• How to complete this task: Report every line of the data that includes "agent".

(Collected data)
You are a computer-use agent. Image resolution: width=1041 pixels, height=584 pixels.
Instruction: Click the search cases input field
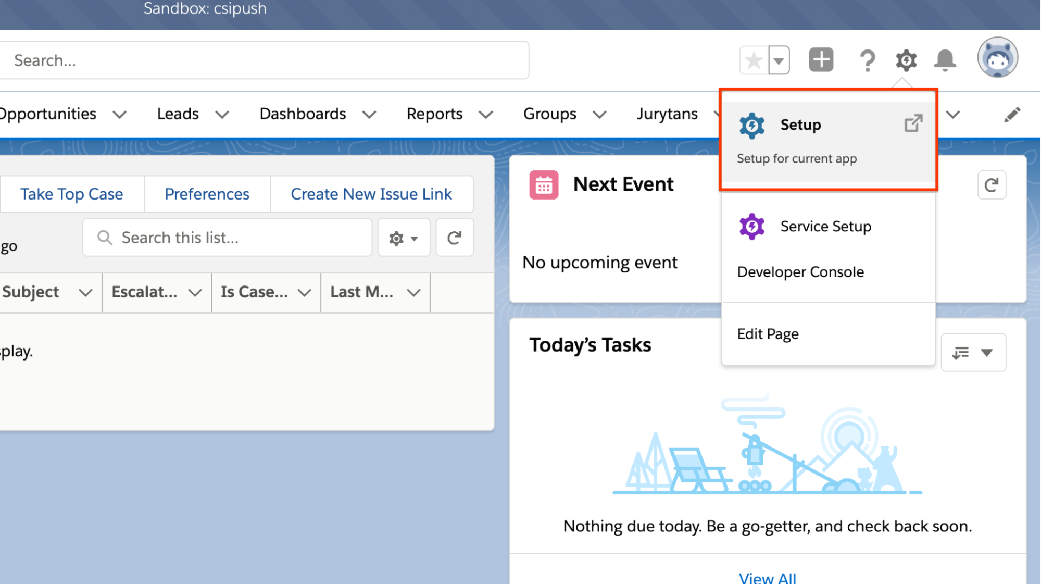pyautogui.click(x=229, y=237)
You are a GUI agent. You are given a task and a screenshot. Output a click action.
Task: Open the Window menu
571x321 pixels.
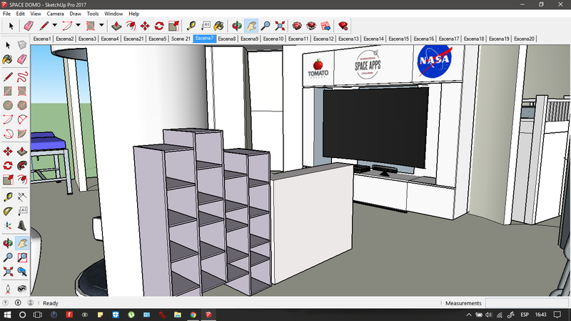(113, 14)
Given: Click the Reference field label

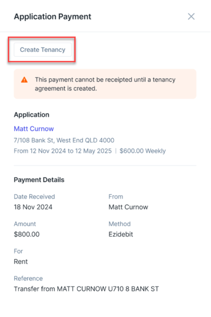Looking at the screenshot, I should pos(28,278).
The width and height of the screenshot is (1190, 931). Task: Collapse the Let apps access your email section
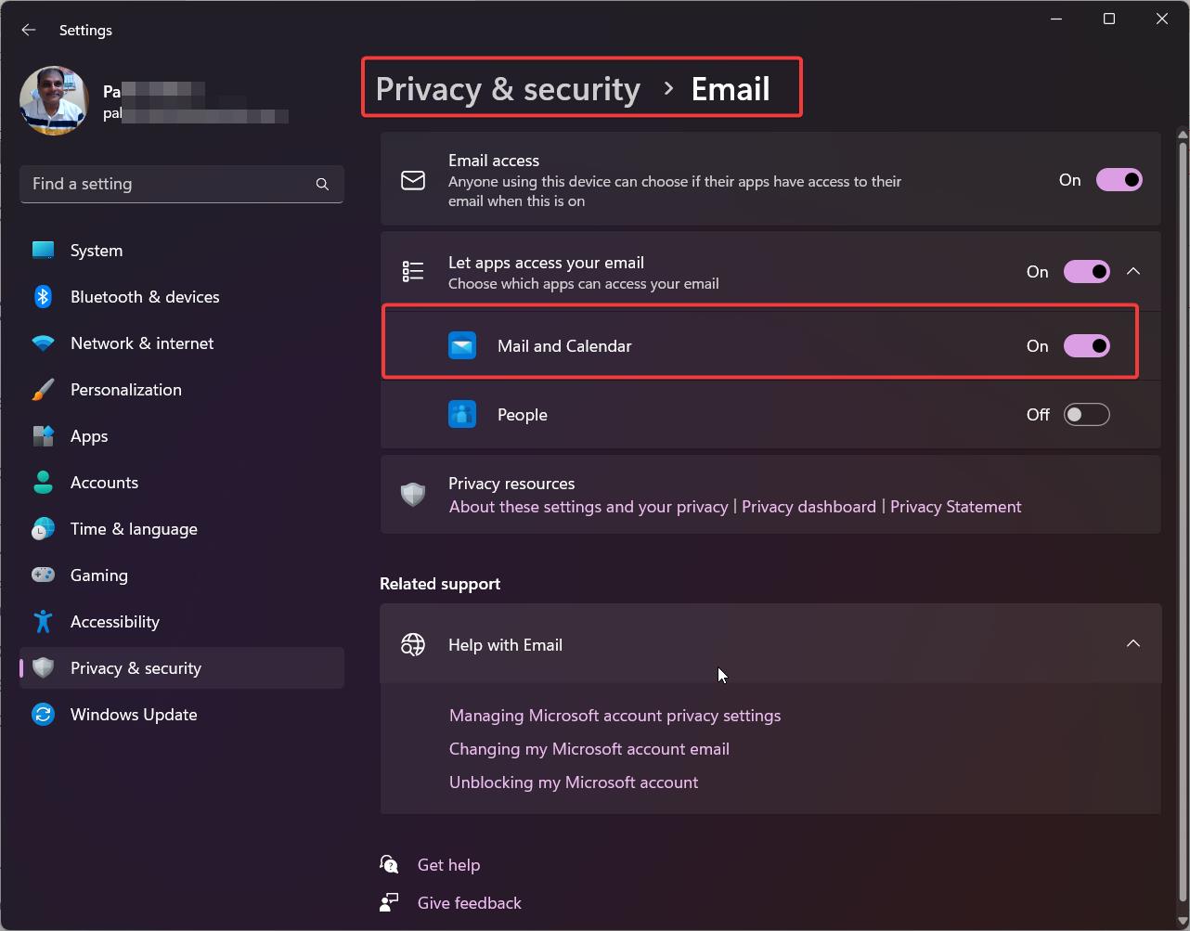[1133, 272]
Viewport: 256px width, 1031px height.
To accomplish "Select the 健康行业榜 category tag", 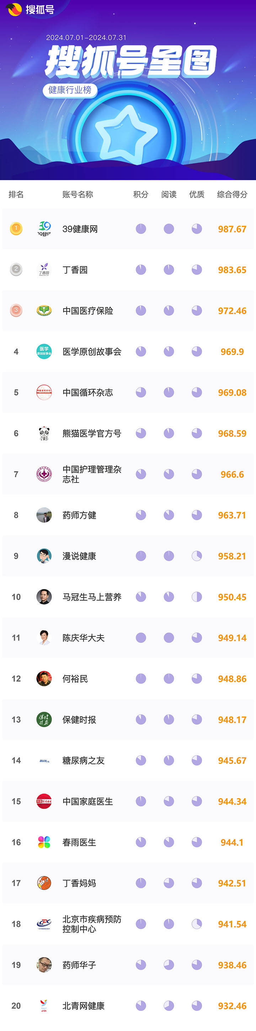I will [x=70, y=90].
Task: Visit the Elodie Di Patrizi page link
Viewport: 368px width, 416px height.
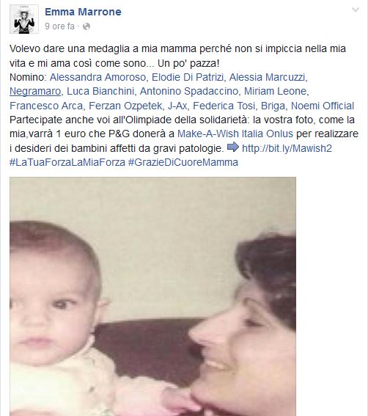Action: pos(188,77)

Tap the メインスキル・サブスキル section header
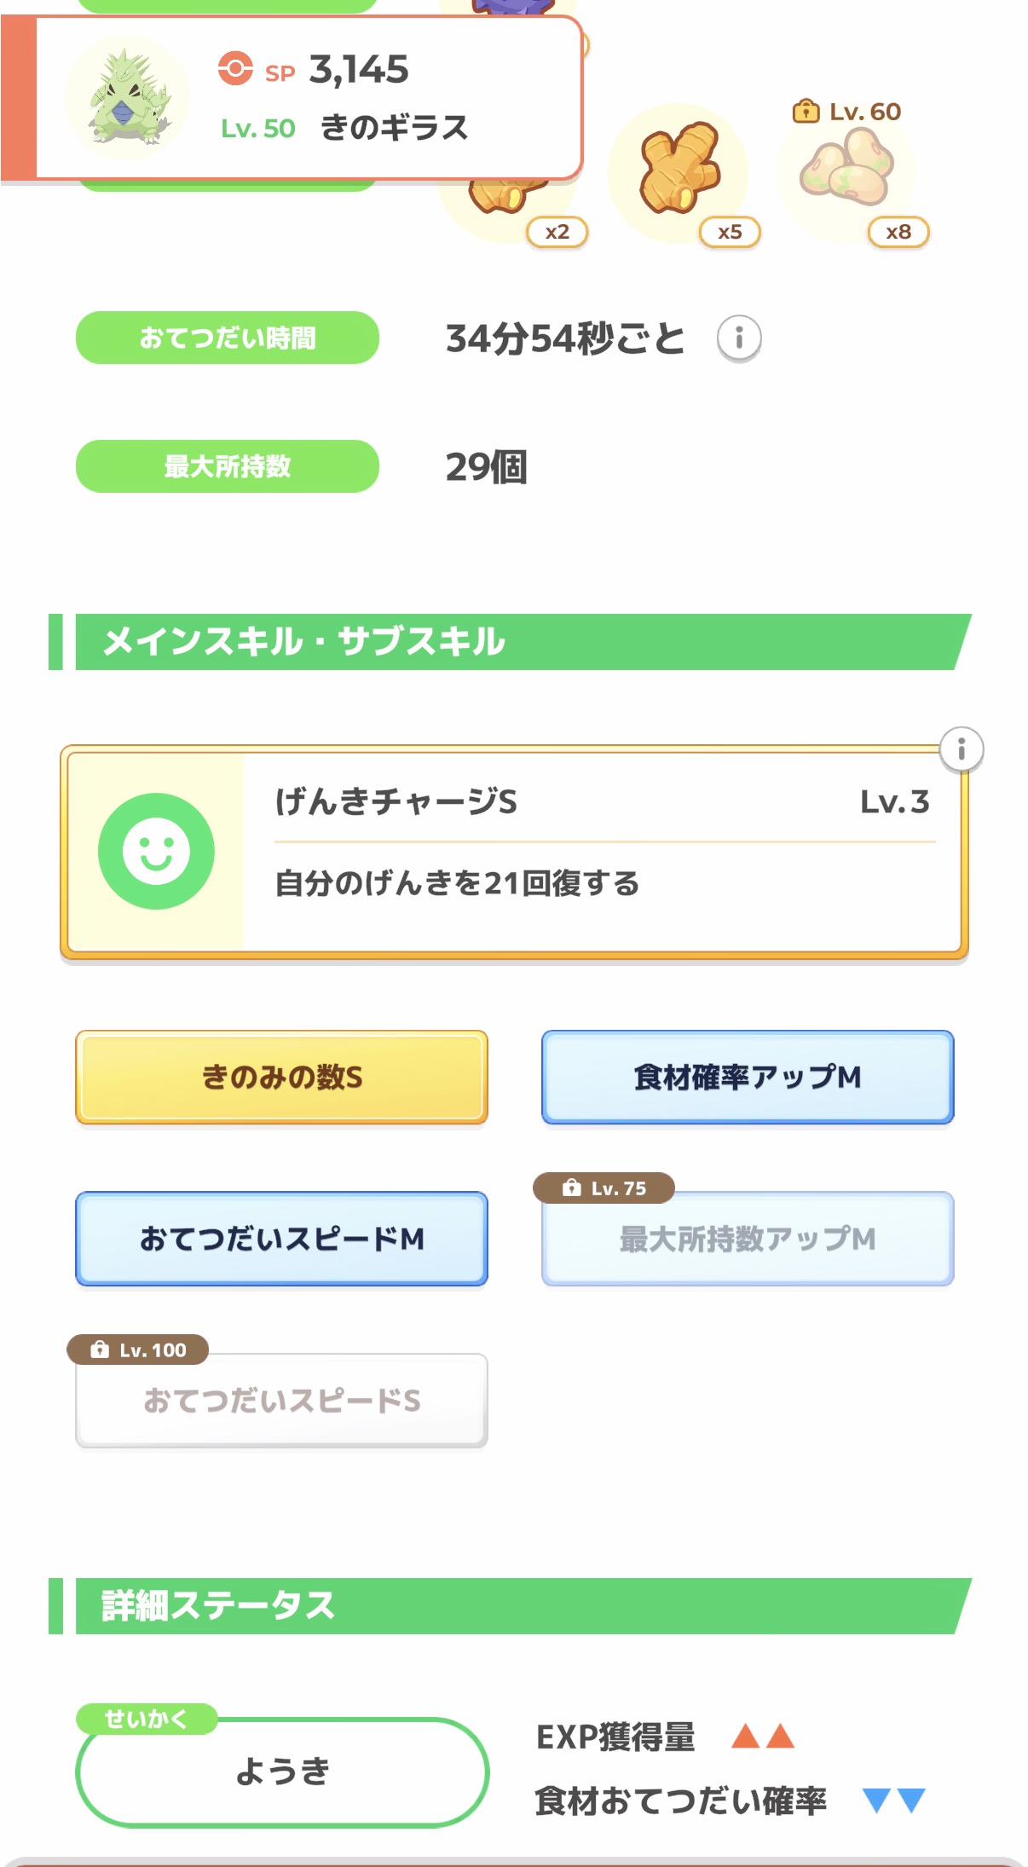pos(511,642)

• Task answer:
You are a computer-use agent. Image resolution: width=1041 pixels, height=584 pixels.
You are a GUI agent. You are given a task and a screenshot. Output a click action.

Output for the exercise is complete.